Lini la observó detenidamente.

—No has cruzado el umbral de mi puerta desde la primavera. Y hablo como lo he hecho siempre. Soy demasiado vieja para cambiar ahora. ¿Quieres té?

—No. —Morgase se llevó la mano a la cabeza con desconcierto. Visitaba a Lini todas las semanas. Recordaba que… No recordaba nada. Gaebril había ocupado su tiempo de un modo tan completo que a veces resultaba difícil recordar otra cosa que no fuera él—. No, no quiero té. No sé por qué he venido. No puedes ayudarme con el problema que tengo.

Su antigua niñera resopló, aunque de algún modo logró que fuera un sonido delicado.

—Tu problema es con Gaebril, ¿verdad? Sólo que te da vergüenza decírmelo. Pequeña, te cambiaba los pañales en la cuna, te cuidaba cuando estabas enferma o tenías una indigestión, y te expliqué lo que necesitabas saber sobre los hombres. Nunca te ha dado vergüenza hablar de cualquier tema conmigo, y no es momento de que empieces ahora.

—¿Gaebril? —Morgase abrió mucho los ojos—. ¿Lo sabes? Pero ¿cómo?

—Oh, pequeña —musitó tristemente Lini—, todo el mundo lo sabe, aunque nadie tiene valor para decírtelo. Yo lo habría hecho si no te hubieras mantenido alejada de mí, pero no es algo que pudiera ir corriendo a decirte, ¿verdad? Es el tipo de asunto al que una mujer no dará crédito hasta que lo descubra por sí misma.

—¿A qué viene eso? —demandó Morgase—. Era tu deber venir a decírmelo si lo sabías, Lini. ¡Era el deber de todo el mundo! ¡Luz, soy la última en enterarme, y ahora puede ser demasiado tarde para frenarlo!

—¿Demasiado tarde? —repitió Lini con incredulidad—. ¿Por qué iba a ser demasiado tarde? Pones a Gaebril de patitas en la calle, fuera de palacio y de Andor, y a Alteima y a las demás con él, y se acabó. Vaya, conque demasiado tarde.

Morgase se quedó sin habla un momento.

—Alteima —dijo finalmente— y… ¿y las demás?

Lini la miró de hito en hito y después sacudió la cabeza con irritación.

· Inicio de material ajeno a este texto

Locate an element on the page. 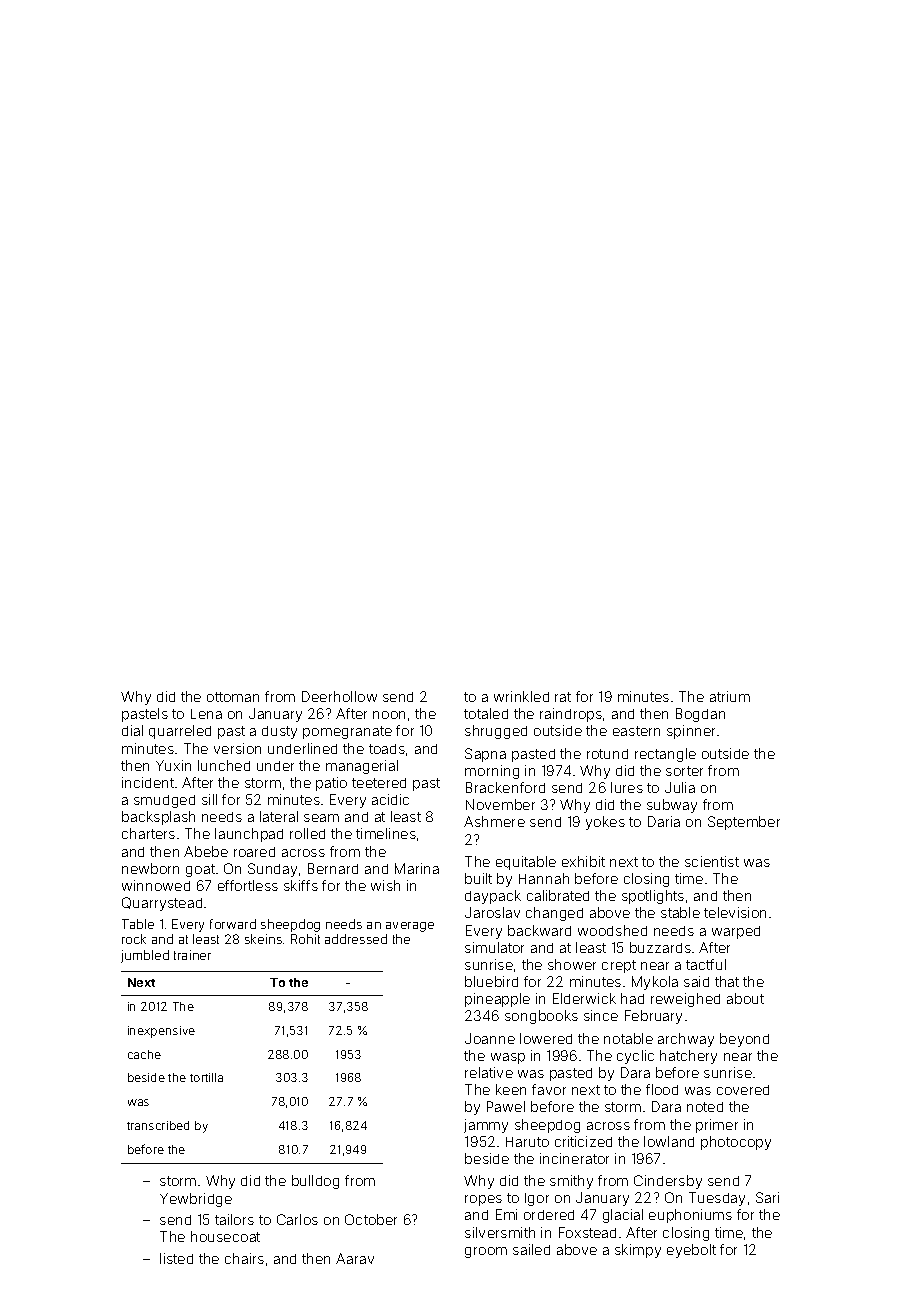  lunched is located at coordinates (224, 765).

—Soy una vieja estúpida; se me están resecando los sesos. En fin, ahora ya lo sabes. «Cuando la miel está fuera del panal ya no puede volver a meterse». —Su voz adoptó un tono más tierno y al mismo tiempo enérgico, el mismo que había utilizado para decirle, siendo pequeña, que su poni se había roto una pata y había que sacrificarlo—. Gaebril pasa la mayoría de las noches contigo, pero le dedica a Alteima casi tanto tiempo como a ti. Se reparte con menos prodigalidad entre las otras seis. Cinco de ellas tienen aposentos en palacio. La sexta, una joven de grandes ojos, entra y sale a hurtadillas embozada, por alguna razón, en una capa, incluso con este calor. Quizás está casada. Lo siento, pequeña, pero la verdad no tiene vuelta de hoja. «Más vale enfrentarse al oso que huir de él».